* Begin INFORMATION SUPPLIED *

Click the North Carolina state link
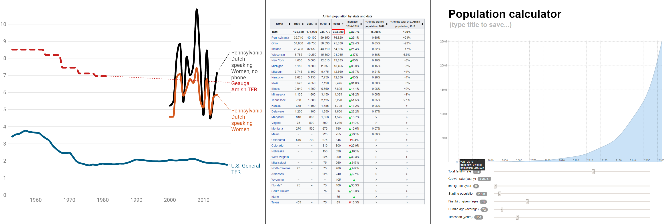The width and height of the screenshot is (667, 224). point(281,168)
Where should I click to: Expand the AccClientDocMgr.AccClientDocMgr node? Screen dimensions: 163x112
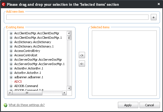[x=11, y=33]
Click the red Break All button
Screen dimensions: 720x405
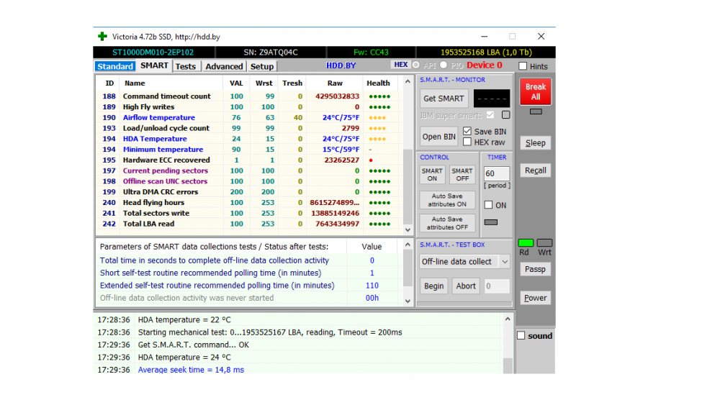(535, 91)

* End INFORMATION SUPPLIED *

Rewrite the material from the line that contains "Click the red Break All button" through the end of the material, substituting "Stop All" for "Break All" and keeping everything else the same. Omit the pictures from your answer.

EXERCISE OUTPUT
Click the red Stop All button
Screen dimensions: 720x405
(535, 91)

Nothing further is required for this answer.